SUPPLIED MATERIAL ▸
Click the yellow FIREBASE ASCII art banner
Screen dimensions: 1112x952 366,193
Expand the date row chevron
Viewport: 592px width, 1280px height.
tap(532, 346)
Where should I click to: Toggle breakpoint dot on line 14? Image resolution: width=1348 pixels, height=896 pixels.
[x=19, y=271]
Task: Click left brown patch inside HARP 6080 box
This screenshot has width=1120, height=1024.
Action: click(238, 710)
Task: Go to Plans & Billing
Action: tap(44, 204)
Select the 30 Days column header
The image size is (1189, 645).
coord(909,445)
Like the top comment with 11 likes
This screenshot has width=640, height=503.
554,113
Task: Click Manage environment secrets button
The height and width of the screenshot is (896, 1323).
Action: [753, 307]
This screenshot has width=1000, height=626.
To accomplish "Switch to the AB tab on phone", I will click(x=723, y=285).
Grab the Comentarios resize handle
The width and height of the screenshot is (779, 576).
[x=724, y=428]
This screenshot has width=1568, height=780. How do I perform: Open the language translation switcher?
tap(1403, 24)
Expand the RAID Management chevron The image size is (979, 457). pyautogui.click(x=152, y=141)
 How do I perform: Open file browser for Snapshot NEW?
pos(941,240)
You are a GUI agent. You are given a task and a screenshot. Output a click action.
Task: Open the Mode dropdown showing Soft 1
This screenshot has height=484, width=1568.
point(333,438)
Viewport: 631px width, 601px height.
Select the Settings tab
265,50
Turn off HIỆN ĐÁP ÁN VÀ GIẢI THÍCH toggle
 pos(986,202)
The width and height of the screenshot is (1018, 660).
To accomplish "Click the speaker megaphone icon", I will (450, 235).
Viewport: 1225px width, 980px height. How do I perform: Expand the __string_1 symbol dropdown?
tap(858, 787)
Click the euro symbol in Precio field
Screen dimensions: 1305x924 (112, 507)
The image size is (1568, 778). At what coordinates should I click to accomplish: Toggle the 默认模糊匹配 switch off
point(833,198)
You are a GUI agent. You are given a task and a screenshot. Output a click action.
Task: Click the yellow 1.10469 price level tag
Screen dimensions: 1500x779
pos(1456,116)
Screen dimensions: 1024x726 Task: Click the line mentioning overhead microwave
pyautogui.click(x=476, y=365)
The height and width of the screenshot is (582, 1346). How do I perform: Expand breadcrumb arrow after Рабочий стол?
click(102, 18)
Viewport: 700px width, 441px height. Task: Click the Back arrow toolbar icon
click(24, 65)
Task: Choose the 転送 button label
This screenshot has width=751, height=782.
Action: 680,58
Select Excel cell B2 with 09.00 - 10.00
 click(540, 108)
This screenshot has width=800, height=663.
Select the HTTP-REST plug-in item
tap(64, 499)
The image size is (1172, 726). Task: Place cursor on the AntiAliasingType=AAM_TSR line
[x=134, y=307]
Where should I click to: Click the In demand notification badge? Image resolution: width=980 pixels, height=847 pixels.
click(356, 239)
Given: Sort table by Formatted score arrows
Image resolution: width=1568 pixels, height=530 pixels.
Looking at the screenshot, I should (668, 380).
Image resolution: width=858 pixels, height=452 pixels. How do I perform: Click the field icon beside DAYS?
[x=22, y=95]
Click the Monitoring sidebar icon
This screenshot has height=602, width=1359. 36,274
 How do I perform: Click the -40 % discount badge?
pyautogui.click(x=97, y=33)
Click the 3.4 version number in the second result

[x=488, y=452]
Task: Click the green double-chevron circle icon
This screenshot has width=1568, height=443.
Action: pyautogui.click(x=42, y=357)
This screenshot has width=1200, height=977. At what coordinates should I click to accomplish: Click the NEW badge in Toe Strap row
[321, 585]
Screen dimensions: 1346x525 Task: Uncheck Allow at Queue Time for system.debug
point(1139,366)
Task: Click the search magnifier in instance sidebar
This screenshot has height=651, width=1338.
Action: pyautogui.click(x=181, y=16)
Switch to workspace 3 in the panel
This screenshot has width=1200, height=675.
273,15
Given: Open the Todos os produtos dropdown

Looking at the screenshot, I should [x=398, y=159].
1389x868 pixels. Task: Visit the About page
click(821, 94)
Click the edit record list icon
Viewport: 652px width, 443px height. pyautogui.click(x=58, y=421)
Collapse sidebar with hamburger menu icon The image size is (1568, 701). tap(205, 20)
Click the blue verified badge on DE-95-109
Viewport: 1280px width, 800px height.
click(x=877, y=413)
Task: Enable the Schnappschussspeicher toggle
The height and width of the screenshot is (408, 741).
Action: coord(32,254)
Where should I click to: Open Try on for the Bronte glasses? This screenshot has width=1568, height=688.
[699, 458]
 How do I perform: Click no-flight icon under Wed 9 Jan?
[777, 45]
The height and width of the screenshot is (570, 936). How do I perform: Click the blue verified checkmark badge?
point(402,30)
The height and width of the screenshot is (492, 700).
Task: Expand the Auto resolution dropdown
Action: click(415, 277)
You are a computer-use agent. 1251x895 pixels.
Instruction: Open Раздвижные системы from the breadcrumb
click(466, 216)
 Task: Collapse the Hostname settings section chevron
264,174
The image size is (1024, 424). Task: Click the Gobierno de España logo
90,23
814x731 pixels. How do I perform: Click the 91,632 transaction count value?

ASSIGNMENT ▸ Only the lines from the start of the material through the line containing "Select the 30 Days column header" should be repeated, and they should be repeated exactly.

ANSWER TO THIS EXERCISE ▸
Click the yellow FIREBASE ASCII art banner
Screen dimensions: 1112x952 366,193
Expand the date row chevron
Viewport: 592px width, 1280px height.
tap(532, 346)
Where should I click to: Toggle breakpoint dot on line 14? Image resolution: width=1348 pixels, height=896 pixels.
[x=19, y=271]
Task: Click left brown patch inside HARP 6080 box
This screenshot has width=1120, height=1024.
Action: click(238, 710)
Task: Go to Plans & Billing
Action: tap(44, 204)
Select the 30 Days column header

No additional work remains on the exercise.